「旬刊経理情報」連載 女性エグゼクティブの法則 ~Winning Womenから後輩たちへ~

第33回 安全で快適な住まいから、生活も仕事も充実!

2015.12.21
小島 ひろ美
株式会社快適住まいづくり 専務取締役 兼
一般社団法人女性のための快適住まいづくり研究会 代表

Winning Women Networkの企画・協力で、旬刊経理情報に『女性エグゼクティブの法則~Winning Womenから後輩たちへ~』を連載しています。2015年12月1日号に掲載された記事をご紹介します。

減価償却、金利、利回り・・・。会社の数字を扱う部署に所属する皆様なら、よく耳にする言葉だと思います。私は自身のマンション購入の苦い経験から女性のマンション購入のサポートをしています。そして、住宅ローン金利が1%以下の今、マンション購入によい時期。住むためだけでなく、マンションを貸して家賃収入を得る資産運用もお勧めします。運用と聞くと、「私にできるのかしら??」と不安のある方もいらっしゃるでしょう。しかし、先ほど挙げたワードがわかる皆様なら少し勉強すればそんなに難しくないのです。以下、簡単に語らせていただきます。

まず、時代の趨勢。私が働き始めた35年前の日本は、「女性は男性の倍以上働かなければ生き残れない」、こんな社会でした。しかし今は違います。さまざまな場面で女性活躍のための基盤を整える動きが見受けられます。今年8月28日には、"女性活躍推進法"も成立しました。明るさ、アイデアのすばらしさ、責任感の強さ、勤勉さ、優しさや思いやりといった女性の持つ気質に期待が高まっています。仕事をバリバリやって、プライベートも充実させて・・・。しかし一方でこうした期待に対し、今までは「私には家庭との両立が難しい」、「管理職になると気が重い」などなど、さまざまなストレスを抱えることも・・・。そこで、安全で快適な住まいで安心して暮らすことで日頃から余計なストレスを溜めこまないことが、大切です。仕事に対するポジティブさや活力を生み出す一助に癒しの住まいがあるのです。

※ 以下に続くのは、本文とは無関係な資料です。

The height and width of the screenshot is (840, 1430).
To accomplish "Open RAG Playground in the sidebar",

次に、長期的な目線。特に会社で経理・財務の仕事に携わっている皆様は、会社の将来を見通す力が求められるでしょう。こうした力を養うものの1つとして、マンションの資産運用をお勧めします。すなわち、「家賃収入>ローン返済の計画立案」とか、「必要経費として減価償却費や税金、管理修繕費は計上でき、給与所得と損益通算できる」とか、自分の知識を活かすことができ、会社のその後もきちんと予測できる力が身につくはずなのです。

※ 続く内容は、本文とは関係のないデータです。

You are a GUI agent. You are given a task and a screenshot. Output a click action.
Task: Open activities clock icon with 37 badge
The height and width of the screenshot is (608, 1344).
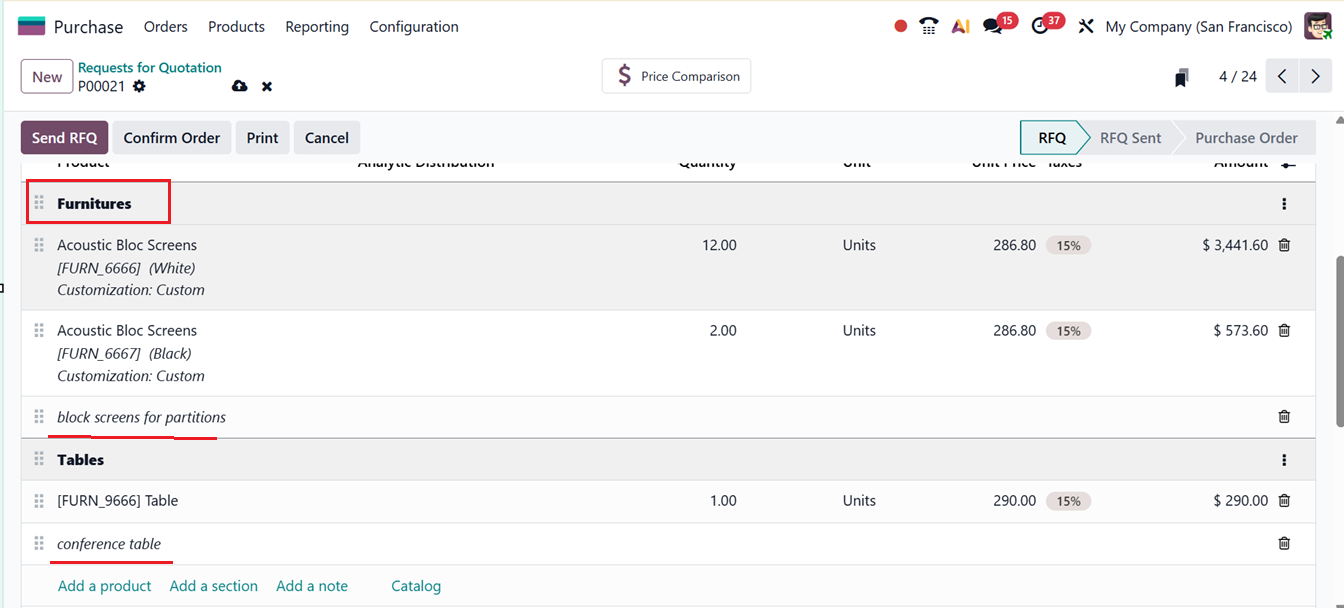tap(1040, 27)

最後に、家庭や仕事のモチベーションの向上。結婚をし、子どもが生まれれば、当然ながら子育てをしていかなければなりません。子育てをしているとき、仕事のことを思い出してください。子育てって部下を育てるのと似ていませんか? 実は仕事ができる女性は相手に対して100%を求めてしまいがちになりますが、子どもにこうしなさいと言ったところで、すぐにできないのは明白です。何度も何度も言い聞かせるからこそ上達し、できるようになるのです。つまり、仕事上も同じで部下が100%できて当然と思ってはダメ。最初のうちはストレスに感じるかもしれませんが、子どもを育てるときのように自分が見本になり、できるようになればほめて、そしてその仕事を渡して任せることが大事です。こんな気持ちで部下を育てることができればきっと自分も会社も成長することができます。女性が自分(または夫と共有)名義で自分の住まい(マンション)を持つことはとても大切だと思います。購入して住宅ローンを組むことは仕事を楽しく、長期的にがんばって続けていく《よい意味での覚悟》を生み出すからです。

家庭も仕事も(マンションも)ゲットすること。ぜひチャレンジしてみてください。

(「旬刊経理情報」2015年12月1日号より)

小島 ひろ美

小島 ひろ美(こじま・ひろみ)
株式会社快適住まいづくり 専務取締役 兼
一般社団法人女性のための快適住まいづくり研究会 代表

1957年福岡県生まれ。関西学院大学商学部卒。夫と息子(20歳)、愛犬さくらと都内で暮らす。自身が26歳のときにマンション購入した経験を踏まえ、"女性がマンション購入の夢を実現できる世のなかにしたい"と1991年に女性のための快適住まいづくり研究会を立ち上げ、その4年後に株式会社快適住まいづくりを設立。以降、20年以上にわたって女性のマンション購入を応援し、第一線で活躍中。ライフスタイル・コーディネーター、宅地建物取引士、相続診断士。